Parallel Chains
bgms runs multiple MCMC chains in parallel using Intel TBB (Threading Building Blocks), accessed through the RcppParallel package. The implementation is in src/mcmc/execution/chain_runner.h and chain_runner.cpp.
Design
The entry point is run_mcmc_sampler(), which takes a prototype model, a prototype edge prior, and a sampler configuration. It follows a clone-and-dispatch pattern:
- Clone — Create independent copies of the model and edge prior for each chain via
model.clone()andedge_prior.clone(). Each clone has its own internal state and RNG. - Seed — Each clone is seeded with
config.seed + chain_idto ensure reproducibility while avoiding correlated chains. - Dispatch — All chains are dispatched to threads. Each thread runs
run_mcmc_chain()with its own model, prior, and result container. - Collect — Results are gathered and returned as a vector of
ChainResultobjects.
Model and prior cloning
Both BaseModel::clone() and BaseEdgePrior::clone() perform deep copies. For the model, this includes the full parameter state, Cholesky factors (GGM), residual matrices (OMRF), and all internal buffers. For the SBM edge prior, the cluster allocations and block probability matrix are cloned.
The clone methods return unique_ptr, so each chain owns its objects exclusively with no shared mutable state between threads.
TBB thread control
Before dispatching, bgms sets the maximum parallelism via TBB’s global control:
tbb::global_control gc(
tbb::global_control::max_allowed_parallelism,
no_threads
);This limits the TBB thread pool to no_threads (the cores argument in R), respecting the user’s request even when the system has more cores available.
RcppParallel dispatch
The MCMCChainRunner struct inherits from RcppParallel::Worker and implements operator()(begin, end). Each unit of work is one chain:
void MCMCChainRunner::operator()(size_t begin, size_t end) {
for(size_t i = begin; i < end; ++i) {
run_mcmc_chain(results_[i], *models_[i], *edge_priors_[i],
config_, i, pm_);
}
}Dispatch uses RcppParallel::parallelFor(0, no_chains, runner).
Sequential fallback
When no_threads == 1, bgms skips TBB and runs chains sequentially in a simple loop. This avoids TBB overhead for single-chain runs and simplifies debugging.

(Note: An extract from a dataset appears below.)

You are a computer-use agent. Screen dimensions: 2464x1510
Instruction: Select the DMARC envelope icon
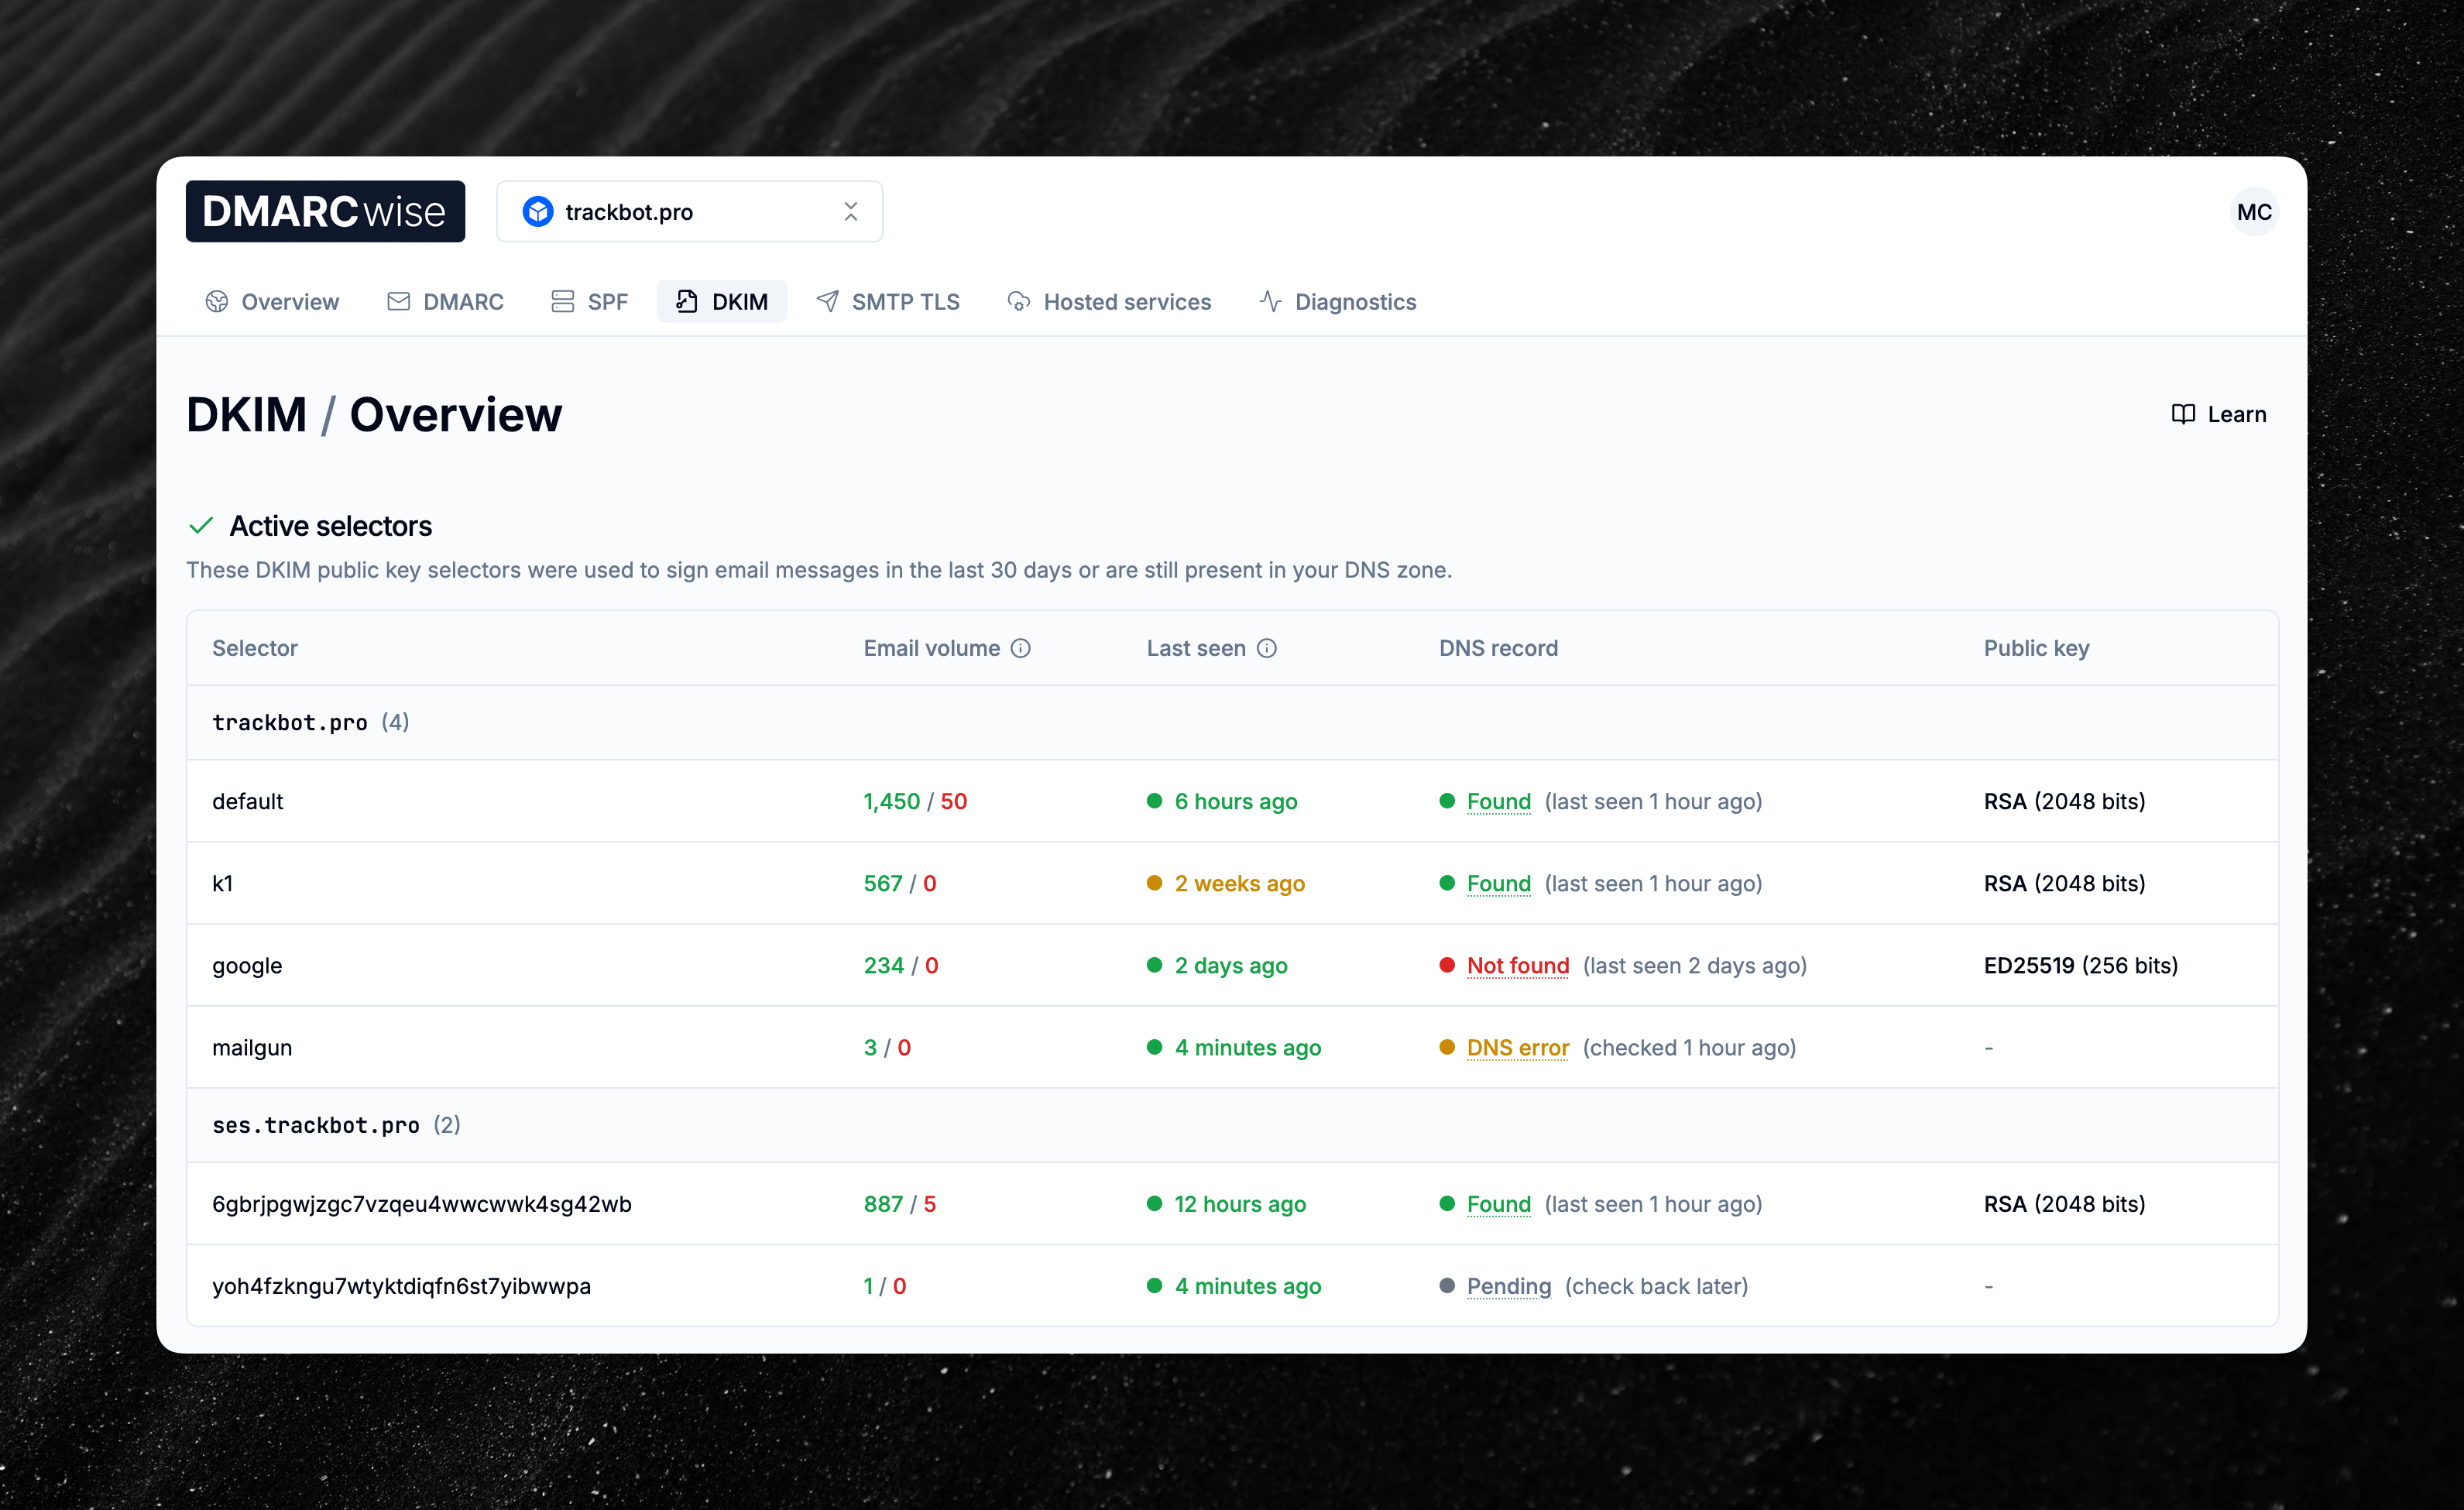[398, 301]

The branch condition checks threads, not chain count, so multiple chains with no_threads = 1 still run sequentially.
Per-chain RNG seeding
Each chain’s RNG is a SafeRNG wrapping dqrng::xoshiro256plusplus. The seed for chain \(k\) is config.seed + k, ensuring:
- Reproducibility: the same seed and chain count always produce the same results
- Independence: different chains explore different random number sequences
Progress and interrupts
The ProgressManager class handles progress display and user interrupt detection across threads.

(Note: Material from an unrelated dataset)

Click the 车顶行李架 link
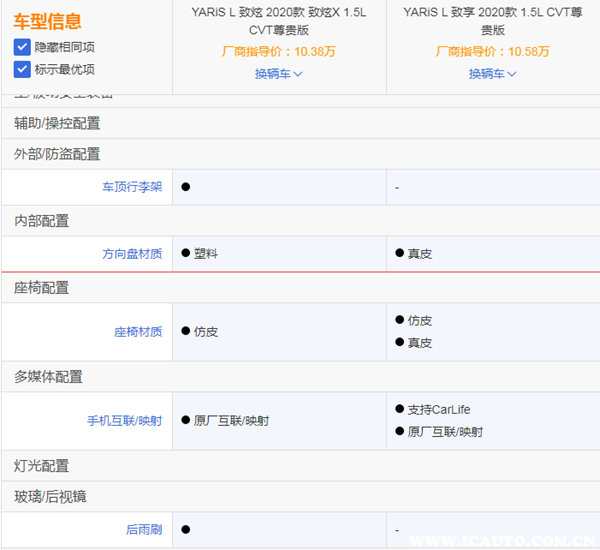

- Progress bar — Updated by each chain independently. The manager aggregates progress across chains and displays a single bar (or per-chain bars, depending on
progress_type). - User interrupts — Each chain checks
pm.shouldExit()between iterations. If the user presses Ctrl-C, the flag is set and all chains exit their sampling loops. The partial results are still returned (with a warning) rather than discarded. - Thread safety — Progress updates and interrupt checks use
ProgressManager’s internalstd::mutexto prevent garbled console output.
ChainResult storage
Each chain writes its output into a preallocated ChainResult:
| Field | Shape | Content |
|---|---|---|
samples |
param_dim × n_iter | Parameter samples (post-warmup) |
indicator_samples |
n_edges × n_iter | Edge indicators (if edge selection) |
allocation_samples |
n_vars × n_iter | SBM cluster allocations (if SBM prior) |
treedepth_samples |
n_iter | NUTS tree depth (if NUTS) |
divergent_samples |
n_iter | Divergence flags (if NUTS) |
non_reversible_samples |
n_iter | Non-reversible step flags (if NUTS) |
energy_samples |
n_iter | Hamiltonian energy (if NUTS) |
The ChainResult also carries error status and user interrupt flags per chain. These are checked by the R output builder to decide whether to warn or error.